Hitlergrüße und Judenwitze

Ein paar Jahre später im Gymnasium in Mallersdorf-Pfaffenberg – ebenfalls Niederbayern. Auch dort ist der Bundeswettbewerb bekannt und Schüler beteiligen sich. Aber es taucht auch ein Flugblatt auf, das man offensichtlich nur als Verarschung des Wettbewerbs verstehen kann. Darauf steht: "Bundeswettbewerb: Wer ist der größte Vaterlandsverräter?"

Es ist das Flugblatt, das Hubert Aiwanger in der Schultasche gehabt haben soll. Laut Inschrift bekommen die Gewinner dort aber keinen Förderpreis, sondern werden im KZ auf brutale Weise umgebracht. Wie die Geschichte weitergeht, ist bekannt: Aiwanger wurde in der Schule bestraft, ein kleiner Kreis wusste davon und Einzelne erinnern sich noch heute an Hitlergrüße und Judenwitze. Aber: Damals hat aus solchen Vorfällen niemand eine große Sache gemacht.

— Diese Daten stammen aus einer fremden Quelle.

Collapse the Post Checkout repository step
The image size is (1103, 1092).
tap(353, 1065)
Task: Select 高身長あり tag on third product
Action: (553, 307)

Ändern sollte sich die öffentliche Diskussion in Bayern spätestens in den Nullerjahren – nach den Anschlägen von Mölln, Solingen und Rostock. Wunsiedel wird eine bundesweit bekannte „Nazi-Stadt“. Dort haben sich jedes Jahr eine drei- bis vierstellige Zahl Neonazis zum sogenannten "Rudolf Heß-Gedenkmarsch" versammelt. Die Strategie der Stadt war lange Zeit: Fenster und Türen schließen und am besten wegfahren. Das Problem: Die Nazi-Demo wurde von Jahr zu Jahr größer.

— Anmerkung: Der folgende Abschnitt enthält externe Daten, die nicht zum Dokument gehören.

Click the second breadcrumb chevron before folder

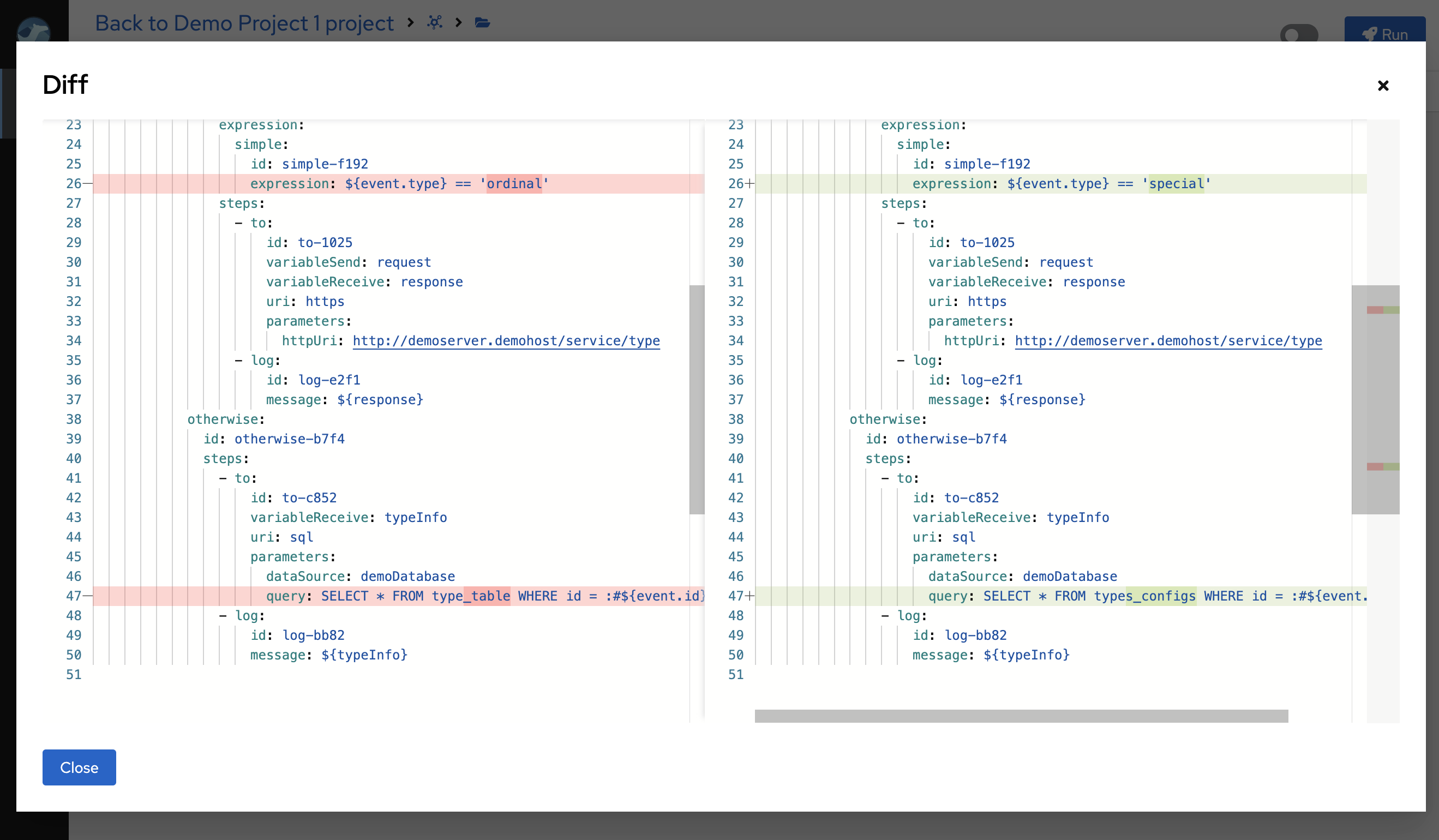point(458,22)
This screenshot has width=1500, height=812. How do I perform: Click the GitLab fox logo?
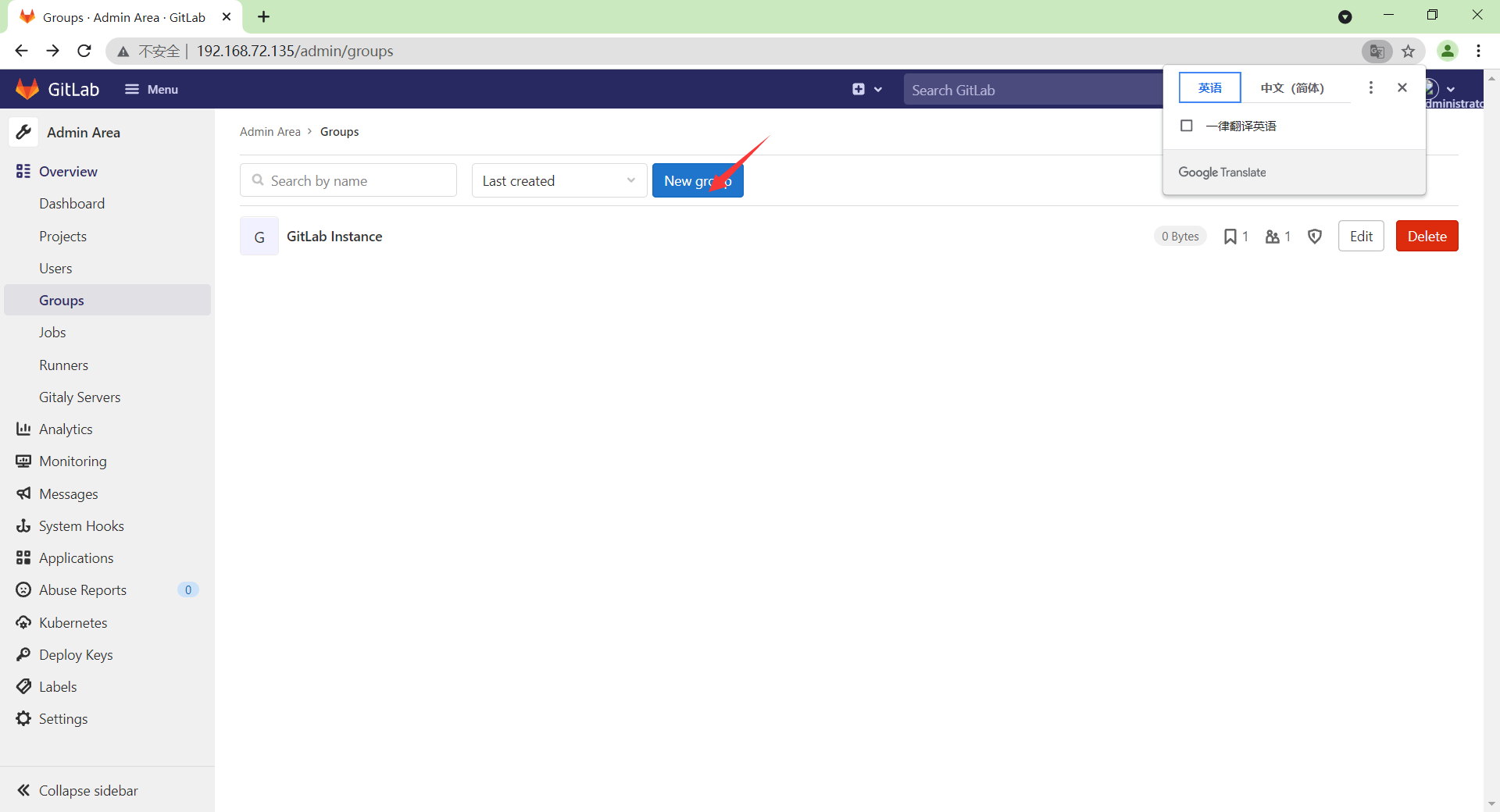click(27, 88)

Früher Sitzstreik, heute Kommentarspalten

Bis 2004: Dann setzte sich Karl-Willi Beck, der CSU-Bürgermeister von Wunsiedel, auf die Straße und beteiligte sich an einer Sitzblockade gegen den Nazi-Aufmarsch. Das war überraschend. Karl-Willi Beck löste mit seiner Arbeit gegen Rechts einiges aus: In der Folge wurde der Volksverhetzungs-Paragraf verschärft und rechte Demos konnten leichter verboten werden. Und: Bayern hat jetzt eine „Projektstelle gegen Rechtsextremismus“. Sie unterstützt Kommunen, wenn sie rechte Strukturen entdecken. Wegschauen ist in Bayern damit offiziell vorbei.

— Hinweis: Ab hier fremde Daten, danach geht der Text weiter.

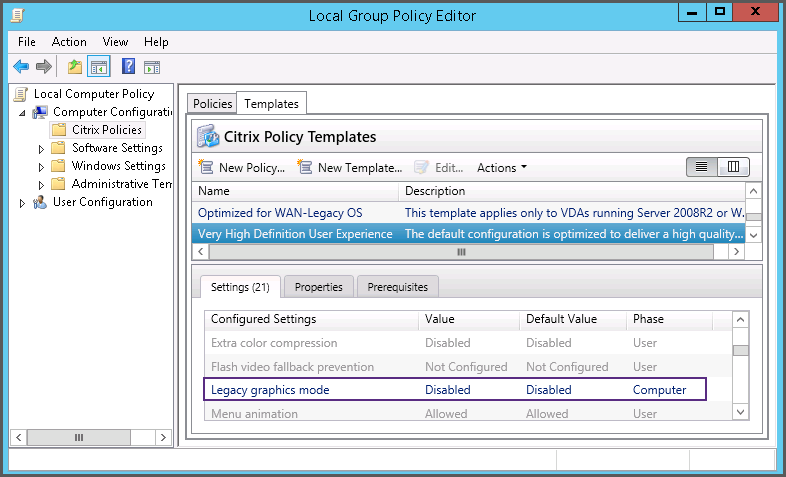Collapse the Computer Configuration tree node
Screen dimensions: 786x477
(23, 112)
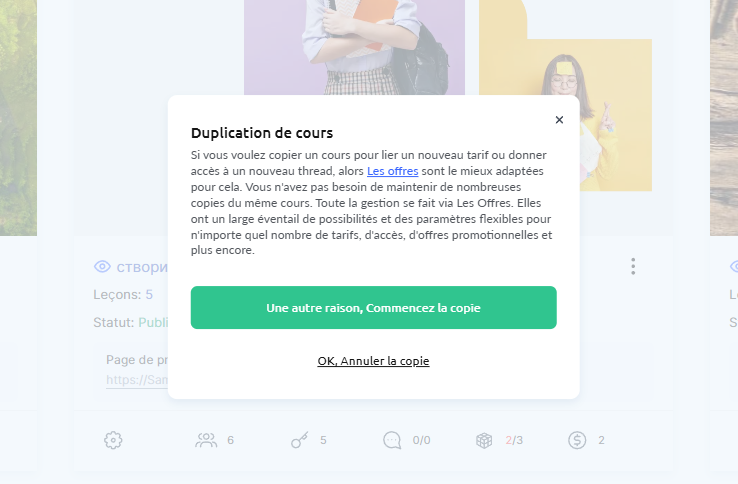
Task: Open comments speech bubble icon
Action: pyautogui.click(x=392, y=440)
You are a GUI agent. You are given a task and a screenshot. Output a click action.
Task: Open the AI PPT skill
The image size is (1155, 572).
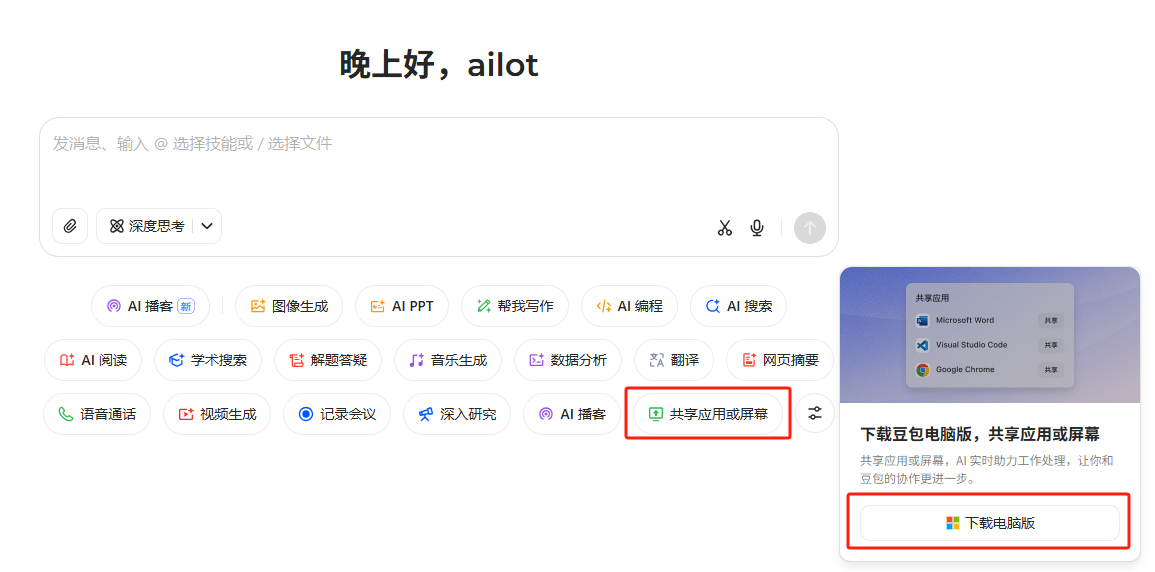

Sprung ins Jahr 2023: Was hat sich geändert? Wir sind den ganzen Tag im Internet und rechtes Gedankengut verbreitet sich weniger durch Flugblätter und auf Demos, sondern in den sozialen Netzwerken. Verschiedene Bubbles krachen hasserfüllt aufeinander und gegensätzliche Meinungen werden ins Netz gebrüllt. Andere wiederum schmieden neue Allianzen. In den letzten Jahren haben wir gesehen: Innerhalb weniger Wochen verbünden sich Leute, die von der Corona-Politik verunsichert sind plötzlich mit strammen Rechtsextremisten.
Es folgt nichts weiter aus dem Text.